Grounded in tradition

Mature and stable are words often used to describe the food industry. The basic technologies used to process food, canning and freezing, both have their roots over a century ago. The supply chain information flow still runs on EDI, e-mail, fax machines, and the telephone. The selling models depend heavily on broker and distributor selling agents and the distribution strategies are primarily based on common carrier LTL (less than truckload) trucks. In comparison to the Internet-based, consumer-direct, FedEx-delivered high tech electronics industry, the food industry seems downright stodgy.

The adoption of EDI throughout the food supply chain has been slow. While most large food manufacturers and brokers have EDI capability, all but the largest distributors use EDI to transmit orders and receive invoices.

Consolidation has been the driving force of change on the selling side of the food industry. Retail broker consolidation is leading to a handful of national brokers and the foodservice broker scene is showing some of the same trends. The grocery retailers and the foodservice distributors are also on a consolidation binge. The top 5 retailers are commanding over half of all grocery sales. The consolidation trend has carried over to the manufacturing sector as the biggest, Nestle, Unilever, and Kraft, continue to gobble up competitive lines. But so far, consolidation has not resulted in any fundamental changes in the way food companies do business.
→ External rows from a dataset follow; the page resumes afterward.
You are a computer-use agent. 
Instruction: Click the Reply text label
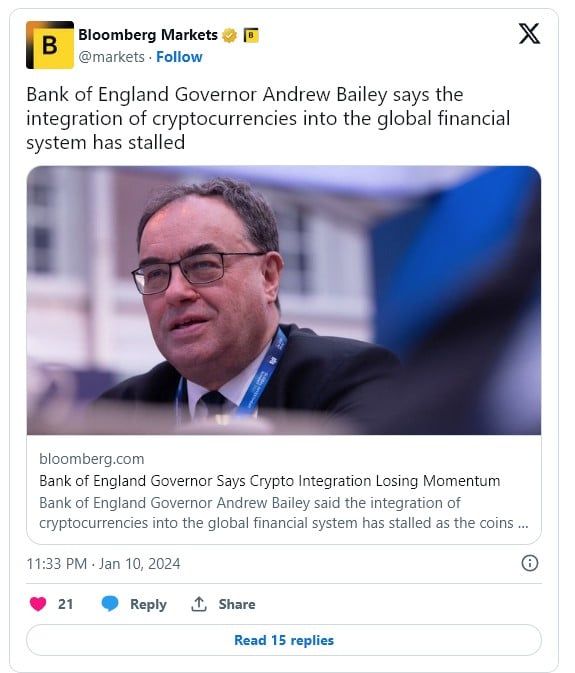pyautogui.click(x=148, y=604)
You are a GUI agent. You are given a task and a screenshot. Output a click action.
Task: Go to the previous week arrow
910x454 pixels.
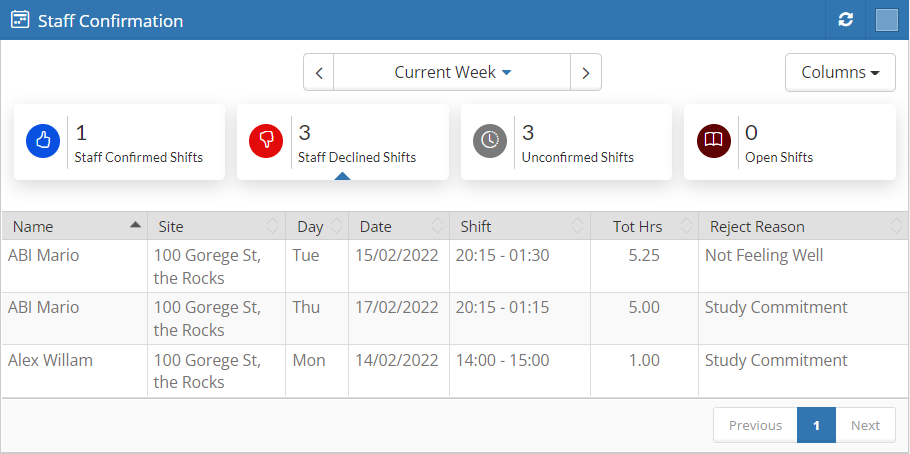coord(319,72)
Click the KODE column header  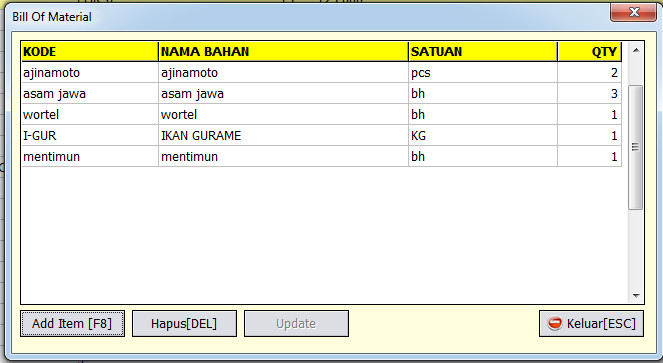tap(90, 52)
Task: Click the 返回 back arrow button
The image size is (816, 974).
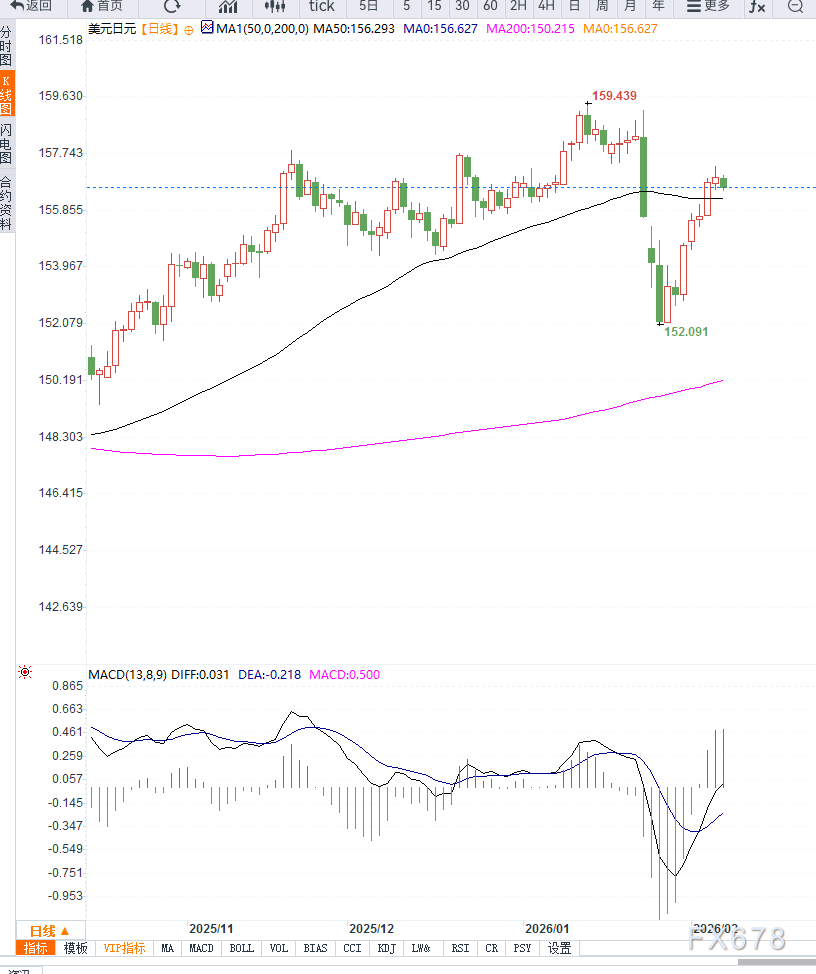Action: [x=31, y=6]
Food industry established distribution models also remain unchallenged. Nearly all the manufacturers of lightweight pillow packed snacks depend on route delivery to get products to grocery stores and restaurants. Frozen food manufacturers use broker/distributor networks to move their products to the consumer. On the horizon are transportation optimization companies, such as Nistevo, that are pioneering cooperative transportation strategies that match the requirements of diverse companies to establish scheduled routings that reduce delivery time, maximize truck asset utilization, and lower overall transportation costs.

While the industry paradigms persist, it would seem that some of the changes in structure of the industry could lead to a change in the way the industry does business. The question is: how much impact will information technology have in the food industry?

Is IT in our future?

A shift occurred in the InfoWorld 100 Survey last year: the overall representation of manufacturing and distributing companies increased from 12% to 21%, the largest growth of any sector. This change indicates that there may be an IT impact from new technologies in manufacturing and distribution.

The food industry is growing through consolidation, not through expanding markets. Because food industry growth is in line with the growth in population, demand for food will not be an impetus for IT innovation. However, there are several issues facing the industry that rely on IT innovation:

  • The need to track products in the supply chain1.. The food industry trails other manufacturers in tracing its product through the demand chain. As public requirements for safe food increase and concerns over genetically modified foods grow, the industry will be challenged to apply more IT technologies to its trace and recall procedures.
  • Supply chains are becoming more exclusive. There have always been barriers to participate in certain supply chains. For example, in the McDonald’s system, a manufacturer must have the right price, comply with packaging standards, go through specific distribution, and have products that meet uniform, system-wide, requirements. McDonald’s also has IT standards that most manufacturers must meet. As the industry consolidates around larger restaurant chains and larger distributors, there will be growing number of supply chain specific requirements for manufacturers to meet. IT will be a key component in linking back office systems to the requirements of the supply chain.

The pressure to improve IT will also come from external forces, government regulation, the public’s growing awareness of safe food issues and the consolidation of the supply chain. With these new pressures, food manufacturers will look to adding IT innovation to the list of what they do best.